# Text for analysis
Watching this tape for the first time was among the most difficult things I have ever experienced.

‘I had spent three-and-a-half years working on this film, learning everything I could about this young woman's life and her death, we were in the final editing process and suddenly here she was, when no one else would come forward to speak about her.

'I found it excruciatingly sad to see her and at the same time I felt so glad to finally get a chance to see her and hear her. No one listened to her in her life. ‘

Banaz’s nightmare began when she agreed to an arranged-marriage when she was 17 to a Kurdish man, then aged 28, who she told police was ‘very strict. Like it was 50 years ago.’

She had met her husband-to-be only three times before her wedding day,and according to Banaz, who was 10 when she first arrived in England, after fleeing Saddam Hussein's Iraq, with parents Mahmod and Behya, her husband regularly abused her physically and also subjected her to sexual assaults.

‘When he raped me it was like I was his shoe that he could wear whenever he wanted to,’ she explained. ‘I didn't know if this was normal in my culture, or here. I was 17.’

The terrified young woman left her husband after two-and-a-half years, a decision that angered her family deeply.
Banaz

Banaz's father
After returning to her family home, she met and fell in love with Rahmat Sulemani, a family friend.

Rahmat would later give evidence at the trial revealing that he and Banaz had been threatened with death if they carried on seeing each other.

# Data shown
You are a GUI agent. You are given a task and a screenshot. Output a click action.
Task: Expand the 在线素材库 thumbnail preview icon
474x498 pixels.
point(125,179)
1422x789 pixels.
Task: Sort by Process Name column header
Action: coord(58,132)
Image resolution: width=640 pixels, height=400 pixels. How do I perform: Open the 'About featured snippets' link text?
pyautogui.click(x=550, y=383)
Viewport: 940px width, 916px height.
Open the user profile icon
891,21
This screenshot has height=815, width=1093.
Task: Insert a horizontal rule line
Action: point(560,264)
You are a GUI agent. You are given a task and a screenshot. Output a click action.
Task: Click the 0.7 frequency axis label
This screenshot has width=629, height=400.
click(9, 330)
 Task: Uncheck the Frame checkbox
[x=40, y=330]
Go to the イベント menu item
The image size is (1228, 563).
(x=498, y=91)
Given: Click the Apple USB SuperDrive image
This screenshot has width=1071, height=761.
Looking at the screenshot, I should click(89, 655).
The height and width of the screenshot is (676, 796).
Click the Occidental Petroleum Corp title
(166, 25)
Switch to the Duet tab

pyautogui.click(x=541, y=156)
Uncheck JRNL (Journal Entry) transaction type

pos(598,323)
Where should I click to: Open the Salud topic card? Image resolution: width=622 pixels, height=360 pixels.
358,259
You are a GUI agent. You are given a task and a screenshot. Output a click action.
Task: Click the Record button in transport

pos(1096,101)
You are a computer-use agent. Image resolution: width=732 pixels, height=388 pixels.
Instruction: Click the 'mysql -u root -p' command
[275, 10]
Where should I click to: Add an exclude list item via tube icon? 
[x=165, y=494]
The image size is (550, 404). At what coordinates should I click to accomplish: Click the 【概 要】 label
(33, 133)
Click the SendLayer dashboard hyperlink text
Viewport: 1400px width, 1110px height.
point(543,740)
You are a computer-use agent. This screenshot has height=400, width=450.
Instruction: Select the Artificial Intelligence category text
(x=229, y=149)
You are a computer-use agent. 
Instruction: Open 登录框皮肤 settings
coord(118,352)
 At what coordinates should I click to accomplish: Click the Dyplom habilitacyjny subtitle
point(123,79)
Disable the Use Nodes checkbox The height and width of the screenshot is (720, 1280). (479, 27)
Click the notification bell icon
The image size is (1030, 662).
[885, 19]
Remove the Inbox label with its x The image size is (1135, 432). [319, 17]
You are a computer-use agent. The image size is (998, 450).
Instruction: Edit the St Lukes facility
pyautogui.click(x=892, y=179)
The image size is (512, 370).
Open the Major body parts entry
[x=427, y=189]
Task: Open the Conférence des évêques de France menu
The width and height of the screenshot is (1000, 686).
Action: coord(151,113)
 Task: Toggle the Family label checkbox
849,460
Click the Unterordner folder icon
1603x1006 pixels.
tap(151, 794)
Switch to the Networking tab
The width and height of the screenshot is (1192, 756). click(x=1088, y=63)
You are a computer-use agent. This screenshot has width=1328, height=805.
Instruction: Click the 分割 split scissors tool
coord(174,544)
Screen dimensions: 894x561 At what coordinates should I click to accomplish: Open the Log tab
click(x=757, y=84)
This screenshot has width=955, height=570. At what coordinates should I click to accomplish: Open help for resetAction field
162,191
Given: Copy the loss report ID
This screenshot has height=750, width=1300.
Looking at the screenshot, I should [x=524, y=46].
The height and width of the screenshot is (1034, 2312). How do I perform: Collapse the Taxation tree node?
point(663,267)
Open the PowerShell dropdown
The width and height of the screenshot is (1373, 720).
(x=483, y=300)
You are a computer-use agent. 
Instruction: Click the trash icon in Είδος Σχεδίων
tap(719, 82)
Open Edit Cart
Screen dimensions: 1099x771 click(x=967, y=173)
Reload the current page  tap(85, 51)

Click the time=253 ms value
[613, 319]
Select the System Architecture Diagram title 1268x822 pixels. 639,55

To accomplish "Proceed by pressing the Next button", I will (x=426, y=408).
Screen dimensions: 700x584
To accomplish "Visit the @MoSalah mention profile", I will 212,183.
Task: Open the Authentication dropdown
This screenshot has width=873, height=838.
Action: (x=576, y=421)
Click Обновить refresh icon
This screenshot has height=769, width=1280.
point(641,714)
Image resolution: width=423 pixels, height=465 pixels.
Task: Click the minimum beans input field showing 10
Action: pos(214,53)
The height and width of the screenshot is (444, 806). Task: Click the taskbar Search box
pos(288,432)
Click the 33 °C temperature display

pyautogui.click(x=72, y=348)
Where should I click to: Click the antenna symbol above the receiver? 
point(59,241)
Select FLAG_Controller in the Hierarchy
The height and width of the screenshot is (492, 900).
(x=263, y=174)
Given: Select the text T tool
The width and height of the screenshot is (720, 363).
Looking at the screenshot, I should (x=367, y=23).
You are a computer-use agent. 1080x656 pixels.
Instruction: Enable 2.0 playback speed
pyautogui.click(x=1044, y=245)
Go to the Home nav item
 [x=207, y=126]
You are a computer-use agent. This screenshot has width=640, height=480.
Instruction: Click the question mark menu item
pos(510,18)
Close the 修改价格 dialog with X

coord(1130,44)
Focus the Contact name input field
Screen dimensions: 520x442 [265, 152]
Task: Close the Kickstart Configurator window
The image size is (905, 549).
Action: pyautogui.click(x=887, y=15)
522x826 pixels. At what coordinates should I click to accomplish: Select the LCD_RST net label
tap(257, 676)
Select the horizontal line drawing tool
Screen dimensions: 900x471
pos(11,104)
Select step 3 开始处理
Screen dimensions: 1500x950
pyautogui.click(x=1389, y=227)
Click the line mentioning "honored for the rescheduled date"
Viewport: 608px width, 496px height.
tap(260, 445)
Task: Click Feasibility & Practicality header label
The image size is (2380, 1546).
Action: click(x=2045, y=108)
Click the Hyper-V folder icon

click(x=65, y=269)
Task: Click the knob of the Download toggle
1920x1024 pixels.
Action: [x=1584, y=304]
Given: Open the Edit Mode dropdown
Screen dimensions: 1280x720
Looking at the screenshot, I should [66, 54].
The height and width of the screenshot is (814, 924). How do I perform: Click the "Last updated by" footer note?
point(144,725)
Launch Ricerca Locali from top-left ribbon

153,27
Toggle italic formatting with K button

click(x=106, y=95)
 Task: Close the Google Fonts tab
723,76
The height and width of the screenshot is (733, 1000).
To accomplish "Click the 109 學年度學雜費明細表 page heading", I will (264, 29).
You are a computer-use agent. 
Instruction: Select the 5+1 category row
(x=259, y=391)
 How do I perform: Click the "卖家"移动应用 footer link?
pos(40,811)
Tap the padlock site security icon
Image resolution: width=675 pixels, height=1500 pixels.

# Questions to answer
• 1. Decide whether each statement agrees with the text about Banaz. Answer yes or no for each, and quote the deciding words of the text.
(a) Banaz was 17 when she agreed to an arranged marriage.
(b) Banaz had met her husband-to-be many times before the wedding.
(c) Banaz's family was pleased when she left her husband.
• 2. According to the text about Banaz, how old was she when she first arrived in England?
• 3. Please continue the text about Banaz, starting after its last sentence.

# Results
• 1.
(a) Yes: "she agreed to an arranged-marriage when she was 17"
(b) No: "She had met her husband-to-be only three times before her wedding day"
(c) No: "a decision that angered her family deeply"

• 2. She was 10.

• 3.
The mobile phone footage he took of Banaz when she was lying covered in blood in a hospital bed, in an apparent earlier attempt to murder her, was shown at the trial.

The lovers pretended they had parted after the shocking incident, but they continued to meet in secret. They were spotted together in Brixton on January 21 and the Mahmods were informed.

Rahmat was kidnapped by four men who told him he would be killed later.

When he phoned Banaz to warn her, she went to the police and said she would co-operate in bringing charges against her family and other members of the community.

The policewoman who saw Banaz tried to persuade her to go into a hostel or safe house but she apparently thought she would be safe at home because her mother was there.

She returned to the family home and was murdered just days later.

Banaz’s older sister Bekhal also gave evidence at the trial, putting her own life at risk by testifying against her family in court.
Bekhal hiding in the burka

She was a very calm and quiet person,’ Bekhal says of her sibling. ‘She loved to see people happy and didn't like arguments, she didn't like people raising their voices, she hated it.

‘She just wanted a happy life, she just wanted a family.’

Bekhal is still living in hiding five years after her uncle and father were convicted and says she 'watches her back 24/7’.

Detective Chief Inspector Caroline Goode was instrumental in in getting justice for Banaz and won a Queen's Award for her efforts.

‘I do think that we are only scratching the surface of this. One of the difficulties is that these things aren't often reported,’ she told reporters in 2007.

‘In Banaz's case, if her boyfriend hadn't reported it, we would never have known that she was missing.’


‘Despite the horror, what emerges is a story of love,’ Deeyah adds. ‘What has upset me greatly from the very beginning of this project is how absent Banaz was from her own story.


‘Whenever you see a film about someone who has passed you will always have family, friends, people who knew the person, sharing their love, their memories and thoughts about the person who has died; they have home videos, photos.

‘That was just not the case here at all. The only person speaking for Banaz who had known her alive was her sister. Other than that, everyone else in the film came to know Banaz after she had died.

The documentary won an Emmy in 2013 for Best International Current Affairs Documentary. You can find it here. It is 1hr 8min long but doesn't feel like it.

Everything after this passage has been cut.